A Matéria
Prima
Maurice Pialat é geralmente descrito como um
cineasta realista - o que não é uma descrição
de toda errada, mas que diz muito pouco. Talvez seja
melhor apontar que, ao lado de Jean-Marie Straub, Pialat
é o mais materialista dos cineastas. O que se
vê em seus filmes é o que se obtém.
Quando vemos a jovem Sandrine Bonnaire flertando com
um marinheiro americano, as imagens do filme revelam
apenas o que têm de mais planas: o prazer que
esta adolescente tem com o flerte e a segurança
com que se relaciona com a própria sexualidade.
Pialat está bem longe de ser algum tipo de cineasta
descritivo, mas seu trabalho com freqüência
é antes de mais nada derrubar a parede que distancia
o espectador da ação, colocá-lo
no meio do combate.
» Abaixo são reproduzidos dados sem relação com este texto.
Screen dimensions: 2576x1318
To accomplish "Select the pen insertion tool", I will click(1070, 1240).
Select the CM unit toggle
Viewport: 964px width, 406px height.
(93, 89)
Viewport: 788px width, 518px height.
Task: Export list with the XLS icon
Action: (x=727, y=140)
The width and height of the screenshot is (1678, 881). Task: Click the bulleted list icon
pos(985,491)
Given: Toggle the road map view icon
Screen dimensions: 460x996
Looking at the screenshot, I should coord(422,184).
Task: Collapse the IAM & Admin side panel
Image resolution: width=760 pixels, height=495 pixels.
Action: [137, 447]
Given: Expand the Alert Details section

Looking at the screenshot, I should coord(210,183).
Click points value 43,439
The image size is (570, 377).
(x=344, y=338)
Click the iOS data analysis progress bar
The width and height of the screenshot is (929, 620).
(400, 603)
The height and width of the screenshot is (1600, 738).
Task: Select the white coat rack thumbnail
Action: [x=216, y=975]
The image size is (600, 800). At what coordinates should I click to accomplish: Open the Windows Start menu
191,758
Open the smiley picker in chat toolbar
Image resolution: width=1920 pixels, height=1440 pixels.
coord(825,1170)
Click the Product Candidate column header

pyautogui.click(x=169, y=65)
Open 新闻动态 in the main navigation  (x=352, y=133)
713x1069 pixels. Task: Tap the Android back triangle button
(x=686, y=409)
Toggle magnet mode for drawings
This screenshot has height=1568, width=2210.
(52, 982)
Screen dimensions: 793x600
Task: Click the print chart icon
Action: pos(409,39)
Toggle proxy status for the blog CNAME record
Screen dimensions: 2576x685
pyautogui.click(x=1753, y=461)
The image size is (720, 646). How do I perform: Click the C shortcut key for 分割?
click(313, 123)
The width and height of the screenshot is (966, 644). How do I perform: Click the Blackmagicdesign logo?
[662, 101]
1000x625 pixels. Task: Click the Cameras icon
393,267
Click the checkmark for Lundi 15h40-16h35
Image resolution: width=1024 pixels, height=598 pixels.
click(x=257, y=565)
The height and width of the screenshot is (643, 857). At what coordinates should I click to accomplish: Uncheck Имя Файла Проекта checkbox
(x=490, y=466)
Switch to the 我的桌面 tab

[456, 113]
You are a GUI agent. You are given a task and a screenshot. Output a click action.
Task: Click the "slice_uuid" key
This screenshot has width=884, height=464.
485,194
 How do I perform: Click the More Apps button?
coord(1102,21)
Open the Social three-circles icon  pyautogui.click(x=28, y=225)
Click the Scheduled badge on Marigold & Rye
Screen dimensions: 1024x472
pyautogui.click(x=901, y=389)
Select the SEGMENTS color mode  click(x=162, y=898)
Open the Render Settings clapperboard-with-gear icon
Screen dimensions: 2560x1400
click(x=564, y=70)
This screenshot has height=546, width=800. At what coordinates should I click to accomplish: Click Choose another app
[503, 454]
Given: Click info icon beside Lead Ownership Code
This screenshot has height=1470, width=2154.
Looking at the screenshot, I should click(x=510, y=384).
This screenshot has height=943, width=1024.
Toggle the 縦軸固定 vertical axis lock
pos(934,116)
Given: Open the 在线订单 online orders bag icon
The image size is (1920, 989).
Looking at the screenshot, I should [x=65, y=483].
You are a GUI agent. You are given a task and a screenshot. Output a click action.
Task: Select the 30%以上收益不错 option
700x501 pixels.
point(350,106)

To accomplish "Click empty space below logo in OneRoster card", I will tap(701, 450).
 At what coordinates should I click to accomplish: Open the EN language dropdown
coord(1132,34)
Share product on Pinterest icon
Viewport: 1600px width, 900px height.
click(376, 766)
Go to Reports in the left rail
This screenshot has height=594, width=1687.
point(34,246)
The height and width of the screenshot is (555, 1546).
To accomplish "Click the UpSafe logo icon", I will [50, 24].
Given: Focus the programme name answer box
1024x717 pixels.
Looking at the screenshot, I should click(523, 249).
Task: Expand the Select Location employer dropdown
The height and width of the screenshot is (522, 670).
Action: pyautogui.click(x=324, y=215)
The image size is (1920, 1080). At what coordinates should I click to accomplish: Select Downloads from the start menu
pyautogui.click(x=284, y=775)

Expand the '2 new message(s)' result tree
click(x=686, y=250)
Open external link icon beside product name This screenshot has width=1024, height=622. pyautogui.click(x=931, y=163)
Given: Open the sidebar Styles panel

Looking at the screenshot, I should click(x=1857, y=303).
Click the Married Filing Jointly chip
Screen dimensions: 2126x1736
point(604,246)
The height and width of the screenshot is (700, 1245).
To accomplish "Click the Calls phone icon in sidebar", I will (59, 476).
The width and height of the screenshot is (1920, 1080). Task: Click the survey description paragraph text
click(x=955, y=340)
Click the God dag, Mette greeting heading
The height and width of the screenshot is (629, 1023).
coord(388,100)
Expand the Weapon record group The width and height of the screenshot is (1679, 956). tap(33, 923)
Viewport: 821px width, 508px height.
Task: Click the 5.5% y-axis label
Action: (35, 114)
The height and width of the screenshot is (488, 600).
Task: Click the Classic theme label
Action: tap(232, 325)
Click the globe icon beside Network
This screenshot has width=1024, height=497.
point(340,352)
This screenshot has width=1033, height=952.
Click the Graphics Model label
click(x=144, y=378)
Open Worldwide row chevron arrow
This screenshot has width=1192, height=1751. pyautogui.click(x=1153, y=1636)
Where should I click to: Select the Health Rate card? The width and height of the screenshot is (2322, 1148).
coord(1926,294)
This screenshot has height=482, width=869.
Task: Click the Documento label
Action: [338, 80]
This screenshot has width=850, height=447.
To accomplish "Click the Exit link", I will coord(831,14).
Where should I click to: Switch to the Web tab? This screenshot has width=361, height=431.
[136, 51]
O que temos na maior parte do tempo
é uma imagem bruta e tão neutra quanto
o cineasta consegue deixa-lá. Muito da dificuldade
de um filme como Aos Nossos Amores vem dele
deixar boa parte do trabalho para o espectador - que
é quem é chamado para se decidir neste
panorama de guerra familiar. É preciso saber
lidar com as imagens no que elas têm de mais plano
e bruto para realmente se apreciar Pialat.
As primeiras imagens de Aos
Nossos Amores nos apresentam Sandrine Bonnaire
– este foi seu primeiro filme – num ensaio
de uma peça amadora. Ela é aqui um tanto
desajeitada a ouvir as instruções do irmão
(você tem 16 anos, é incapaz de amar),
que de certa forma adiantam os eventos posteriores.
Pialat põe as cartas na mesa e entrega para o
espectador a matéria prima do filme: Bonnaire.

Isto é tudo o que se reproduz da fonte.